18.03.2006 | Mannschaft |
Szilagyi heuerte bei TuSEM Essen an und feierte dort seinen größten Erfolg. Noch heute erinnern die gerahmten Titelblätter der Handballwoche in seinem Flur an den historischen Sieg im EHF-Cup-Finale gegen den SC Magdeburg im letzten Jahr. Eines nach der Acht-Tore-Niederlage im Hinspiel, eines nach dem sensationellen Sieg mit neun Toren Vorsprung im Rückspiel. Als auch in Essen die Lichter ausgingen, unterschrieb der 27-Jährige zu Beginn dieser Saison beim Meister THW Kiel.
Sein erster Gang führte ihn gleich ins Funkhaus des NDR. Szilagyi gab dem Radiosender NDR 1 Welle Nord und dessen neuen Mitarbeiter Alexander Bommes ein erstes Interview, verlas mit Tiroler Akzent brav Verkehrsnachrichten und auch den Wetterbericht.
Gekonnt auch sein Einstand als Mieter: Gemeinsam mit seiner Freundin Nora Moosbrugger bewohnt der Rechtshänder ein reetgedecktes Bauernhaus in Altenholz-Klausdorf. Dort rettete er jüngst den übergewichtigen Hof-Hahn "Merlin", der durch dünnes Eis in den Teich plumpste.
Die Wege der Freunde haben sich in Altenholz gekreuzt, die Karrieren dagegen schon seit einiger Zeit getrennt.
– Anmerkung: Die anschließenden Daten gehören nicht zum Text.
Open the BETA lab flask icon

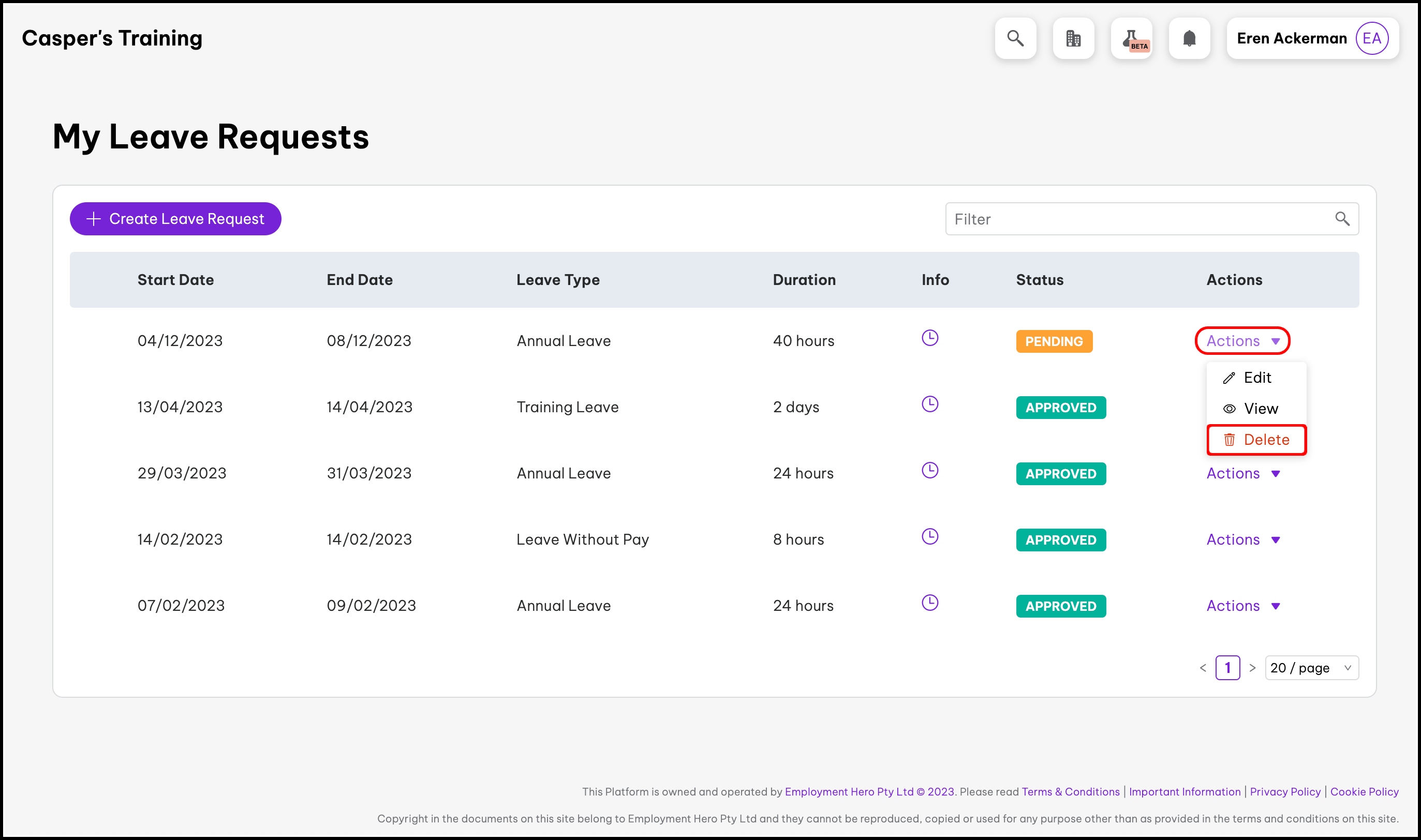[1131, 38]
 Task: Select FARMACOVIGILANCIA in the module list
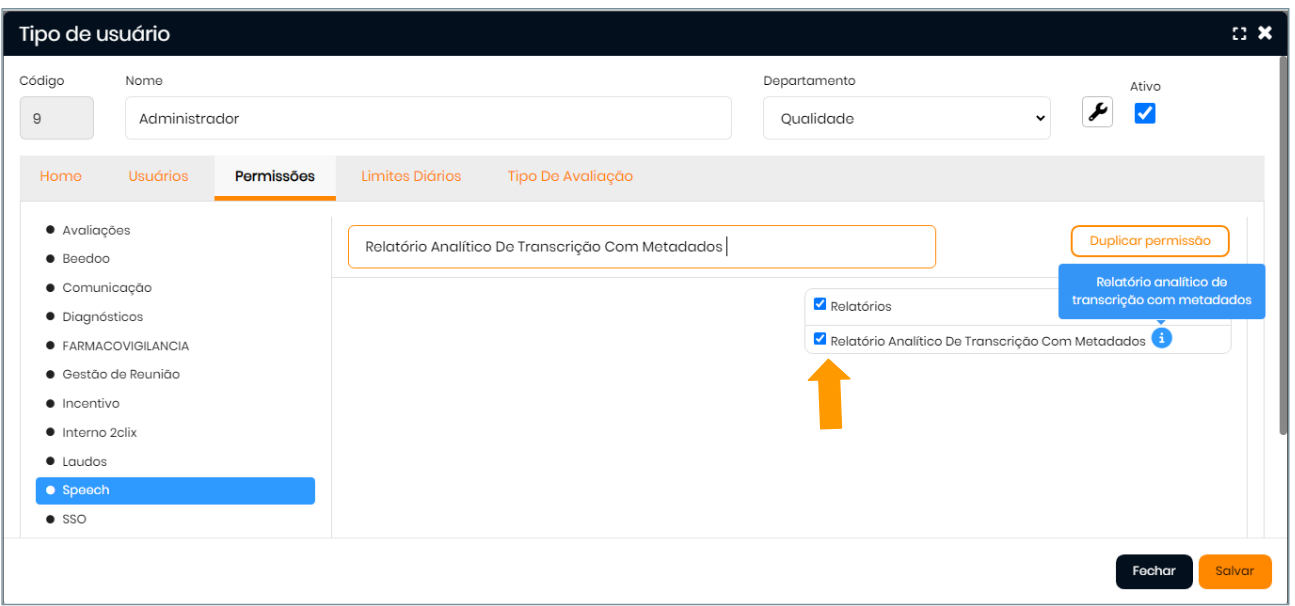pyautogui.click(x=125, y=346)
Während Szilagyi der Motor des neuen Kieler Tempohandballs wurde und seinen Vertrag bis Juli 2008 verlängerte, bastelt der 30-jährige Bommes intensiv an einer Zukunft ohne Ball. "Mein Horror war, dass ich als 35-Jähriger bei den Klubs um ein Gnadenbrot betteln muss."
Der Jurist bestand sein erstes Staatsexamen, entschied sich aber für eine Karriere als Journalist. In der nächsten Woche wird sich endgültig klären, ob der mit 207 Toren derzeit erfolgreichste Zweitliga-Schütze ein Volontariat beim NDR erhalten wird. Wenn er diese letzte Hürde nicht nimmt? Bommes zuckt mit den Achseln: "Ich will das unbedingt schaffen. Andere Gedanken mache ich mir nicht."
Ihm liegen Angebote aus der Bundesliga und der Schweiz vor. "Vollprofi war ich schon. Das wäre ein Schritt zurück", könnte der Linksaußen sich ansonsten vorstellen, den derzeitigen Spagat zwischen Sport (Altenholz) und Beruf (freier NDR-Mitarbeiter) zu verlängern: "Unterschrieben habe ich aber noch gar nichts."
Für Viktor Szilagyi, der nach seinem Haarriss in der linken Hand am Montag erstmals wieder Bälle werfen will, ist die Zukunft nach dem Sport noch offen. "Es gibt immer wieder Phasen, in denen ich darüber nachdenke", meint der Handballprofi. "Aber bei Top-Klubs wie Essen oder Kiel ist es unmöglich, die Freizeit verbindlich zu planen." Eine zusätzliche Ausbildung sei so kaum möglich. Klar ist nur, dass er irgendwann nach Österreich zurückkehren wird und dem Handball erhalten bleiben möchte. Vielleicht als Trainer. Wiedersehen werden sich Bommes und Szilagyi auch dann - bei den Spielen des Fußball-Bundesligisten Hamburger SV, dessen Anhänger sie beide sind.
(von Wolf Paarmann, aus den Kieler Nachrichten vom 18.03.2006)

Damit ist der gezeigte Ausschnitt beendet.